His complete absence of prejudice toward his work enabled him to rise above his critics. He insightfully said he couldn’t understand how a difference of opinion can ever lead to a personal quarrel.
Colleagues, including Niels Bohr and Erwin Schrödinger, highlighted that Einstein’s unique talent stemmed directly from his detachment from common thinking and lack of any bias in favor of traditional ideas. His unique intellectual aloofness enabled him to distrust some of the most sacred assumptions of science.
At twenty-six, he boldly declared that a fundamental belief concerning the universe, religiously held since the time of Newton, was a mere prejudice—a failure to recognize obvious human limitations. In some way, Einstein was practically able to separate himself from common humanity and describe his insightful observations in elegant mathematics. He presented his vision in three letter-size pages of equations that constitute, in the opinion of many, the most important document of the century. Some regard it as the greatest human intellectual achievement.
Einstein is still the undisputed cosmic master and will probably always be one of the greatest of scientific immortals, but even he toward the end of his career said he was racing to simply keep up with the innovative thinking of the next generation.
Set Aside Proud Certainty
There is probably no better way to sum up the true substance of Einstein’s work. It was not just his Theory of Relativity or his exalted place among the gods of science.

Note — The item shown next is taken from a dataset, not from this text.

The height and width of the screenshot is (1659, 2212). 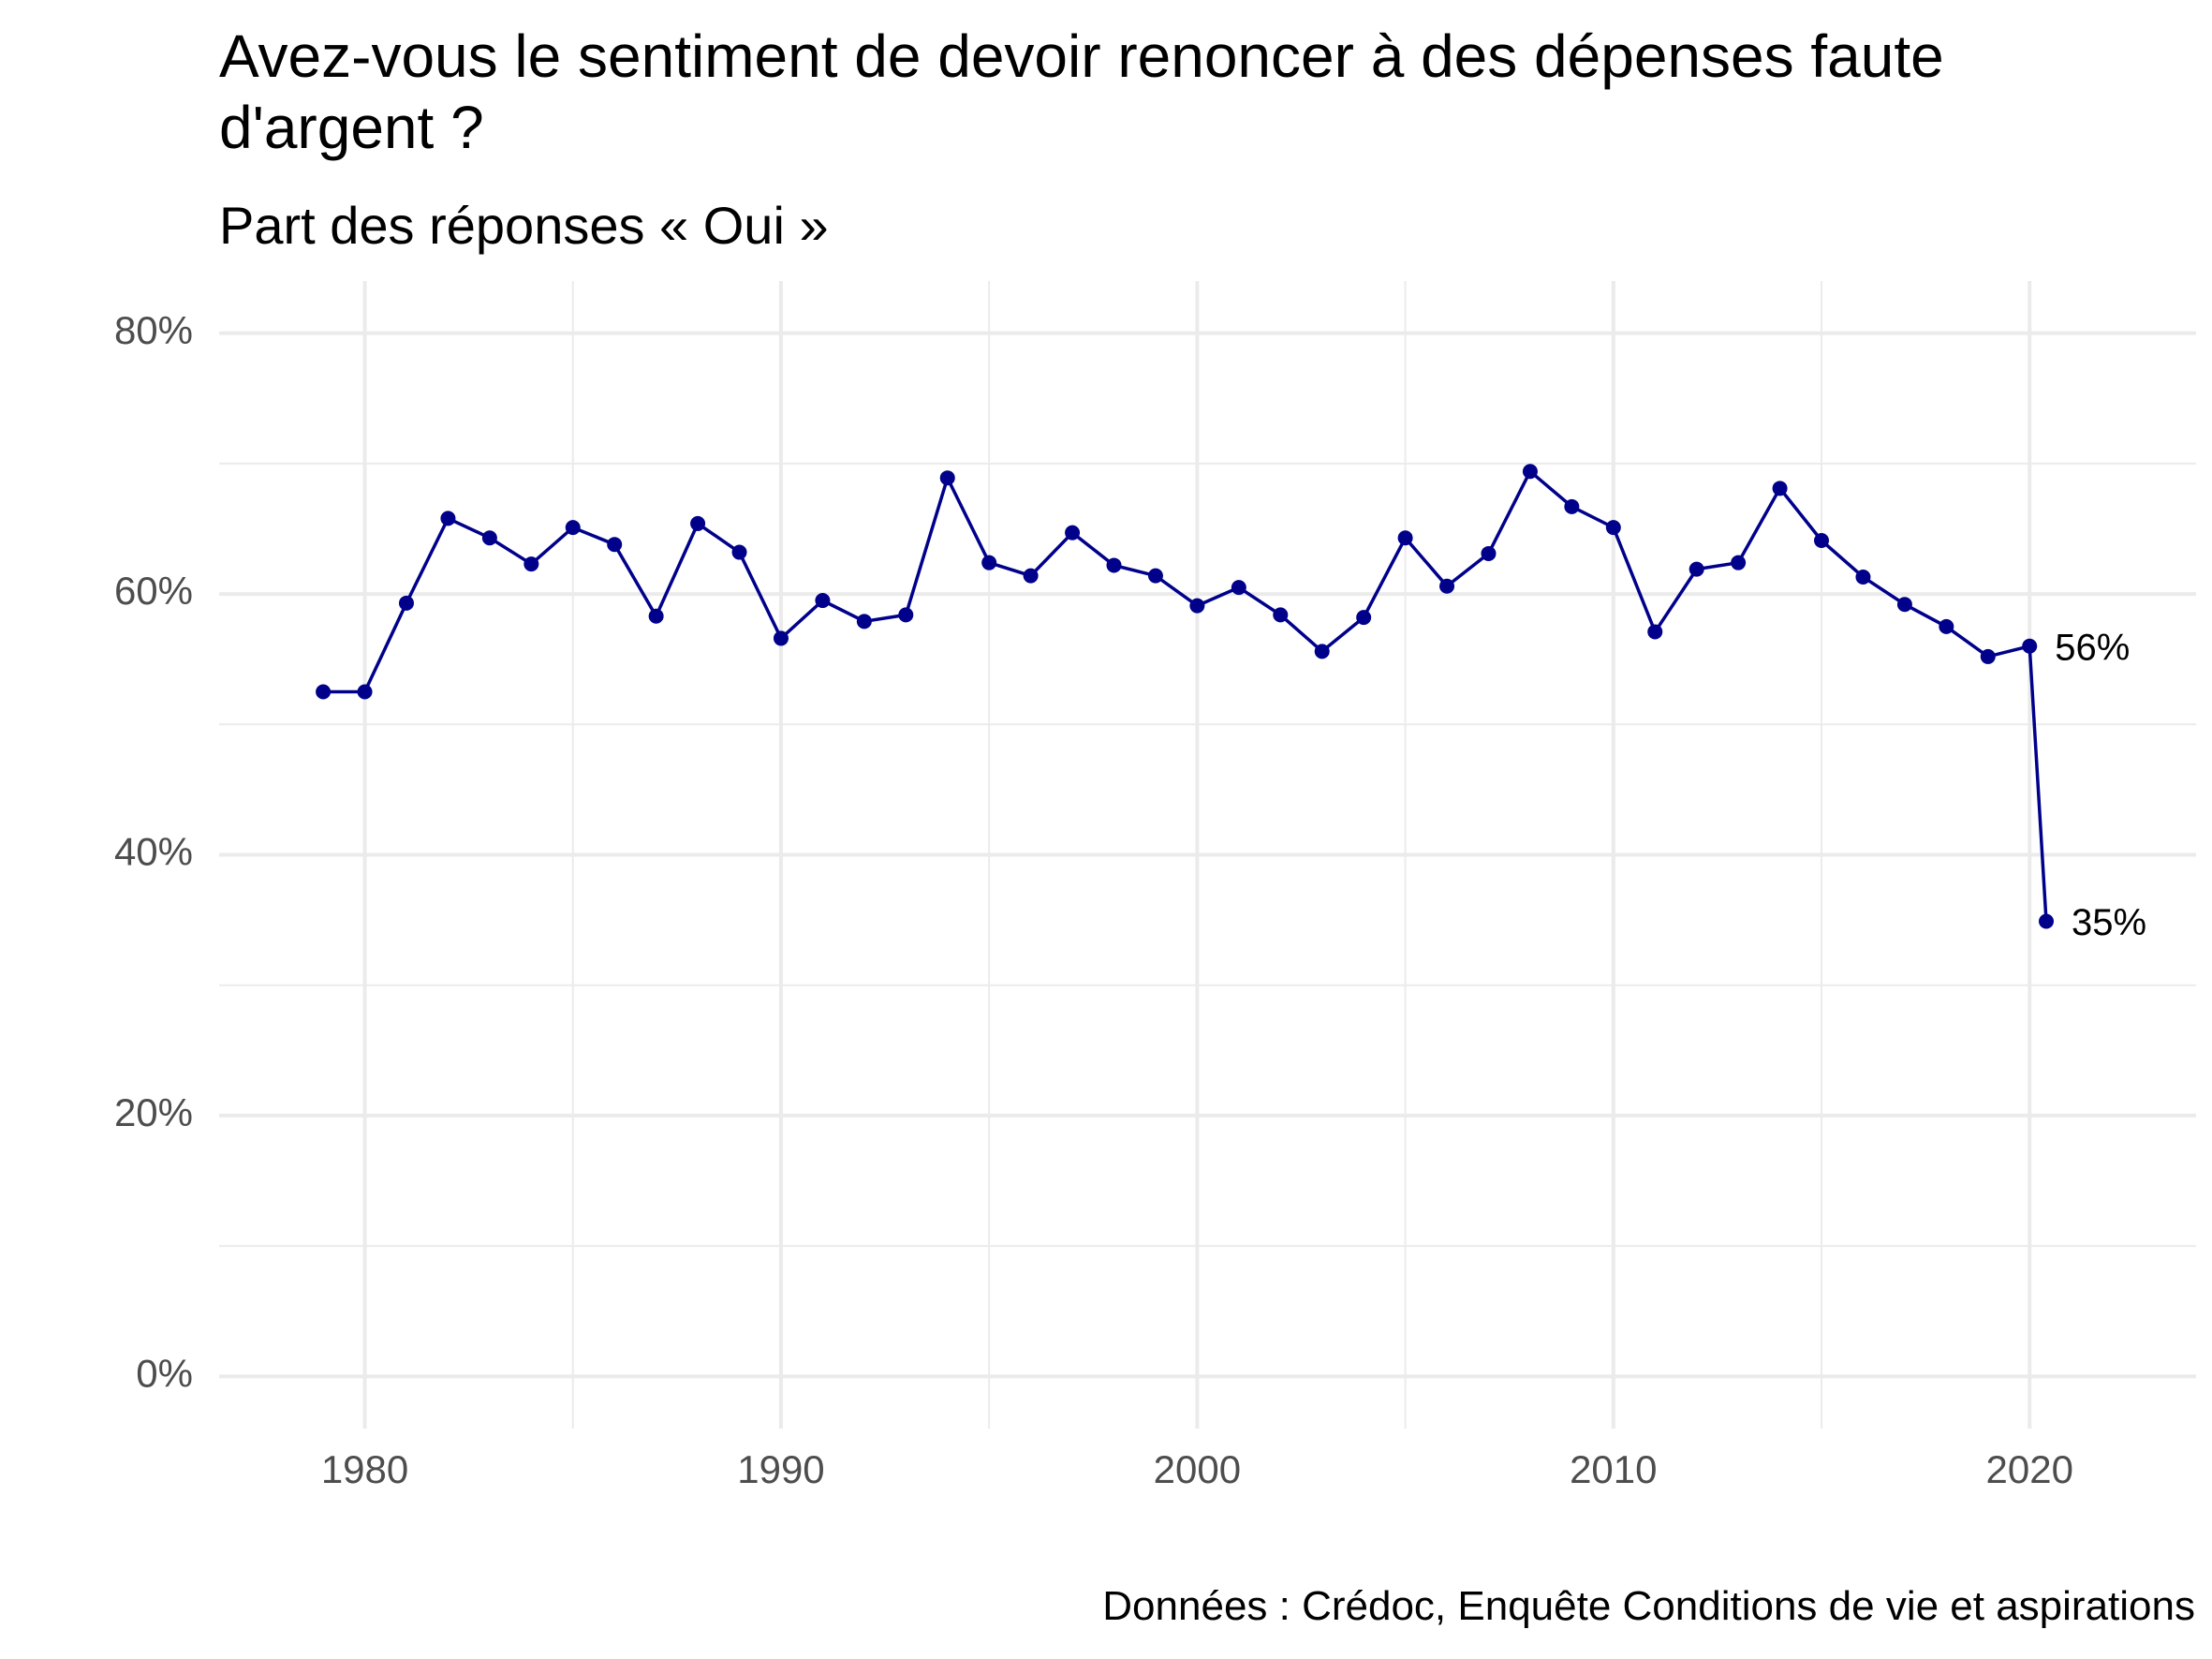 What do you see at coordinates (2030, 1469) in the screenshot?
I see `x-tick-label: 2020` at bounding box center [2030, 1469].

Even atop Mount Olympus, he insisted on always setting aside proud certainty.
Always explore, race to keep up, clear the field, and let other vibrant minds pass. It is the spark of human creation, analysis, and understanding that gives us a glimpse of nature’s fundamental beauty. We only touch a small fraction, and our hardest work and most diligent thinking expose a little bit more – and that is one of humankind’s most worthwhile pursuits.
Set aside proud certainty; be indifferent to your failings and the cacophony of critics.
See, question, verify, and question again.